Summary of HR 8270 (119th Congress) – Every Dollar Counts Act of 2026
Goal: The bill aims to ensure that out-of-pocket expenditures for drugs count toward an individual’s deductible and out-of-pocket maximum (OOPM) across certain health coverage frameworks.
1) Purpose and intent
- Establishes that certain drug-related out-of-pocket payments should be counted toward:
- an individual’s deductible
- the plan's out-of-pocket maximum
- Applies to both group health plans and health insurance issuers offering group or individual coverage.
- Sections cover three major baseline health policy regimes: Public Health Service Act (PHSA), Employee Retirement Income Security Act (ERISA), and Internal Revenue Code (IRC).
2) Key provisions and changes
A. Public Health Service Act (PHSA)
- Adds a new Sec. 2799A–11.
- Requirement: For individuals who elect to purchase a drug with available benefits under their plan but without applying those benefits, their out-of-pocket expenditures for that drug count toward the deductible and OOPM that would have applied if they had applied benefits.
B. ERISA
- Adds a new Sec. 726.
- Requirement: For participants/beneficiaries who elect to purchase a drug with available benefits under their plan but without applying those benefits, their out-of-pocket expenditures count toward the deductible and OOPM that would have applied.
- Technical change: Updates the ERISA table of contents to reflect the new Sec. 726.
C. Internal Revenue Code (IRC)
- Adds a new Sec. 9826.
- Requirement: For individuals enrolled in a group health plan who elect to purchase a drug without applying plan benefits, count their out-of-pocket expenditures toward the deductible and OOPM that would have applied if benefits were applied.
- Technical change: Updates the tax code table of sections to include Sec. 9826.
D. Conforming and related amendments (SS Act and other price measures)

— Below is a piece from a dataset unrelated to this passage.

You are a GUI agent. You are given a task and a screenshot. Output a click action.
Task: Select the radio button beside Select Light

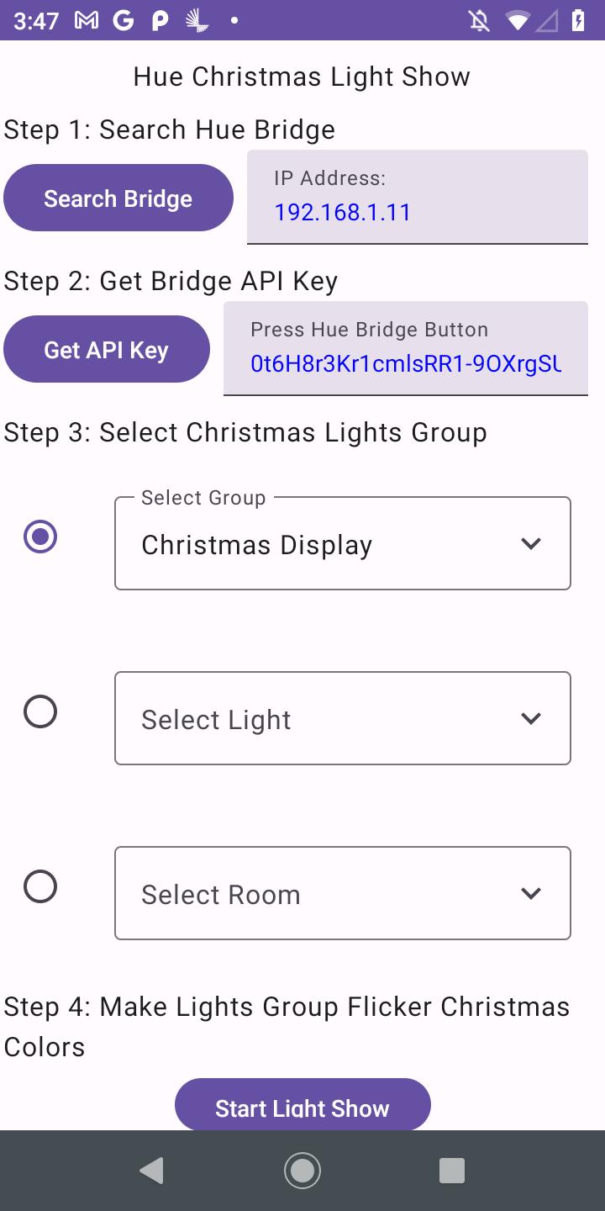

- Adjusts related provisions to align with the counting requirement, including:
- Adjustments to best price calculations under the Social Security Act (SSI-linked programs) to exclude price reductions when individuals purchase drugs without applying benefits under a group or individual plan or federal programs.
- Aligns average manufacturer price (AMP) calculations to include reductions in price when individuals purchase drugs without applying benefits under a plan or federal programs.
- These adjustments ensure price reporting and adjustments do not undermine the counting of out-of-pocket drug expenditures toward deductibles/OOPMs.
E. Effective date
- Applies to plan years beginning on or after January 1, 2027.
3) Who would be affected
- Individuals enrolled in:
- Group health plans
- Health insurance issuers offering group or individual coverage
- Those who choose to purchase drugs that have plan benefits available but opt not to apply those benefits at the time of purchase.
- Affected entities include:
- Employers sponsoring group health plans
- Health insurers and plan administrators
- Tax-exempt and for-profit entities administering ERISA plans
4) Timeline and procedural notes
- Introduction date: April 14, 2026.
- Referred to multiple committees: Energy and Commerce; Education and Workforce; Ways and Means.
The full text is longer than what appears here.